- _Work instructions_
In full and word for word, return the listing that follows.

Listed entries section start

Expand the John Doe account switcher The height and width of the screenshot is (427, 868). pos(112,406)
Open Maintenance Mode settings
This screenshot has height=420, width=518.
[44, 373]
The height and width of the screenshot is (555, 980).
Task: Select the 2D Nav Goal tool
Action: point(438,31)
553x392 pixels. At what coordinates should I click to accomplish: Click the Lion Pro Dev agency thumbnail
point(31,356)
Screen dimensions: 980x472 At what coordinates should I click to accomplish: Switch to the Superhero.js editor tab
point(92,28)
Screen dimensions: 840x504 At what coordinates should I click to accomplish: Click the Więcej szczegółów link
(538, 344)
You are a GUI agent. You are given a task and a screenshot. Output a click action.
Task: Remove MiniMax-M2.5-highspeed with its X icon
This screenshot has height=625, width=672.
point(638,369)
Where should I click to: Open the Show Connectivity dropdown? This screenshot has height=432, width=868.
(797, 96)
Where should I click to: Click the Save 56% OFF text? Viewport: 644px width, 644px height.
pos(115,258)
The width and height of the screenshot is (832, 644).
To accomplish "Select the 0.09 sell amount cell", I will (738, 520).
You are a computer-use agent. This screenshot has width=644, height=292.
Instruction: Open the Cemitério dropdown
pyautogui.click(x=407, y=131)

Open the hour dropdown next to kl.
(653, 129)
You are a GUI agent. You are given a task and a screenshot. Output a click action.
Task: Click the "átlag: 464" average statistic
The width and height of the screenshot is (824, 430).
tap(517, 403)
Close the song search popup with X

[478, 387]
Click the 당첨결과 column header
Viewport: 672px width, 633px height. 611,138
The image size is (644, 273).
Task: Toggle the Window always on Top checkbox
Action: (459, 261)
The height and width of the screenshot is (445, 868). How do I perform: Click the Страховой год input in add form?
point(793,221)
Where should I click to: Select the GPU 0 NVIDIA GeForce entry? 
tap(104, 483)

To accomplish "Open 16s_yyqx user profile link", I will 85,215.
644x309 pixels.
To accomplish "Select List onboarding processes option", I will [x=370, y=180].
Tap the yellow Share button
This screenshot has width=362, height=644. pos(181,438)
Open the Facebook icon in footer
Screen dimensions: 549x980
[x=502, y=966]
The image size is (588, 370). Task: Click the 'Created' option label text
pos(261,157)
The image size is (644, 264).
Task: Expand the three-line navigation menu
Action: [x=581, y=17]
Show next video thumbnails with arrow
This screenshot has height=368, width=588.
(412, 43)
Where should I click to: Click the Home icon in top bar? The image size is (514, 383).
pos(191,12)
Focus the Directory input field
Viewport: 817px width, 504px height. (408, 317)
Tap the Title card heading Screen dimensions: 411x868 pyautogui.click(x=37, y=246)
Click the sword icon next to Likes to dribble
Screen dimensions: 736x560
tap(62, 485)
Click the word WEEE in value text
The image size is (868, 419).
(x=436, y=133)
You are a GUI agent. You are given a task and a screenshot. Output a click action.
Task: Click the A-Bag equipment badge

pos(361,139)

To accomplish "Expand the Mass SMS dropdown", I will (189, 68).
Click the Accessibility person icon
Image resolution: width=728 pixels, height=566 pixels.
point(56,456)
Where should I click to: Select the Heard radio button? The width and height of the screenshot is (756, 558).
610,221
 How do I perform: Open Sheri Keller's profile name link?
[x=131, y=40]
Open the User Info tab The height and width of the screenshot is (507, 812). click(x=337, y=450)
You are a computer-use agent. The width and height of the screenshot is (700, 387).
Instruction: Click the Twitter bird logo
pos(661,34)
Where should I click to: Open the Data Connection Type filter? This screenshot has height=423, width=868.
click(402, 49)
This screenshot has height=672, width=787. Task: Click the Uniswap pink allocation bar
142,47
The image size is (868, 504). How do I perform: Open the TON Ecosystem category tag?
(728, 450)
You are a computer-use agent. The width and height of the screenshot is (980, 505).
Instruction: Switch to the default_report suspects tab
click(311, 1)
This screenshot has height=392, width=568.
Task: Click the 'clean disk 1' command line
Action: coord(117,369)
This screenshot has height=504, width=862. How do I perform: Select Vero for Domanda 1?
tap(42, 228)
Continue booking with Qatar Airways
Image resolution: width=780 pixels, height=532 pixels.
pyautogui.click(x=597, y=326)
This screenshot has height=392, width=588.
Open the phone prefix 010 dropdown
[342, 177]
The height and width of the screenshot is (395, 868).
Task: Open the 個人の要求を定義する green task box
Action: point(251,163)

Listed entries section end

- _Problem solution_
Expand the John Doe account switcher The height and width of the screenshot is (427, 868). pos(112,406)
Open Maintenance Mode settings
This screenshot has height=420, width=518.
[44, 373]
The height and width of the screenshot is (555, 980).
Task: Select the 2D Nav Goal tool
Action: point(438,31)
553x392 pixels. At what coordinates should I click to accomplish: Click the Lion Pro Dev agency thumbnail
point(31,356)
Screen dimensions: 980x472 At what coordinates should I click to accomplish: Switch to the Superhero.js editor tab
point(92,28)
Screen dimensions: 840x504 At what coordinates should I click to accomplish: Click the Więcej szczegółów link
(538, 344)
You are a GUI agent. You are given a task and a screenshot. Output a click action.
Task: Remove MiniMax-M2.5-highspeed with its X icon
This screenshot has height=625, width=672.
point(638,369)
Where should I click to: Open the Show Connectivity dropdown? This screenshot has height=432, width=868.
(797, 96)
Where should I click to: Click the Save 56% OFF text? Viewport: 644px width, 644px height.
pos(115,258)
The width and height of the screenshot is (832, 644).
To accomplish "Select the 0.09 sell amount cell", I will (738, 520).
You are a computer-use agent. This screenshot has width=644, height=292.
Instruction: Open the Cemitério dropdown
pyautogui.click(x=407, y=131)

Open the hour dropdown next to kl.
(653, 129)
You are a GUI agent. You are given a task and a screenshot. Output a click action.
Task: Click the "átlag: 464" average statistic
The width and height of the screenshot is (824, 430).
tap(517, 403)
Close the song search popup with X

[478, 387]
Click the 당첨결과 column header
Viewport: 672px width, 633px height. 611,138
The image size is (644, 273).
Task: Toggle the Window always on Top checkbox
Action: (459, 261)
The height and width of the screenshot is (445, 868). How do I perform: Click the Страховой год input in add form?
point(793,221)
Where should I click to: Select the GPU 0 NVIDIA GeForce entry? 
tap(104, 483)

To accomplish "Open 16s_yyqx user profile link", I will 85,215.
644x309 pixels.
To accomplish "Select List onboarding processes option", I will [x=370, y=180].
Tap the yellow Share button
This screenshot has width=362, height=644. pos(181,438)
Open the Facebook icon in footer
Screen dimensions: 549x980
[x=502, y=966]
The image size is (588, 370). Task: Click the 'Created' option label text
pos(261,157)
The image size is (644, 264).
Task: Expand the three-line navigation menu
Action: [x=581, y=17]
Show next video thumbnails with arrow
This screenshot has height=368, width=588.
(412, 43)
Where should I click to: Click the Home icon in top bar? The image size is (514, 383).
pos(191,12)
Focus the Directory input field
Viewport: 817px width, 504px height. (408, 317)
Tap the Title card heading Screen dimensions: 411x868 pyautogui.click(x=37, y=246)
Click the sword icon next to Likes to dribble
Screen dimensions: 736x560
tap(62, 485)
Click the word WEEE in value text
The image size is (868, 419).
(x=436, y=133)
You are a GUI agent. You are given a task and a screenshot. Output a click action.
Task: Click the A-Bag equipment badge

pos(361,139)

To accomplish "Expand the Mass SMS dropdown", I will (189, 68).
Click the Accessibility person icon
Image resolution: width=728 pixels, height=566 pixels.
point(56,456)
Where should I click to: Select the Heard radio button? The width and height of the screenshot is (756, 558).
610,221
 How do I perform: Open Sheri Keller's profile name link?
[x=131, y=40]
Open the User Info tab The height and width of the screenshot is (507, 812). click(x=337, y=450)
You are a computer-use agent. The width and height of the screenshot is (700, 387).
Instruction: Click the Twitter bird logo
pos(661,34)
Where should I click to: Open the Data Connection Type filter? This screenshot has height=423, width=868.
click(402, 49)
This screenshot has height=672, width=787. Task: Click the Uniswap pink allocation bar
142,47
The image size is (868, 504). How do I perform: Open the TON Ecosystem category tag?
(728, 450)
You are a computer-use agent. The width and height of the screenshot is (980, 505).
Instruction: Switch to the default_report suspects tab
click(311, 1)
This screenshot has height=392, width=568.
Task: Click the 'clean disk 1' command line
Action: coord(117,369)
This screenshot has height=504, width=862. How do I perform: Select Vero for Domanda 1?
tap(42, 228)
Continue booking with Qatar Airways
Image resolution: width=780 pixels, height=532 pixels.
pyautogui.click(x=597, y=326)
This screenshot has height=392, width=588.
Open the phone prefix 010 dropdown
[342, 177]
The height and width of the screenshot is (395, 868).
Task: Open the 個人の要求を定義する green task box
Action: point(251,163)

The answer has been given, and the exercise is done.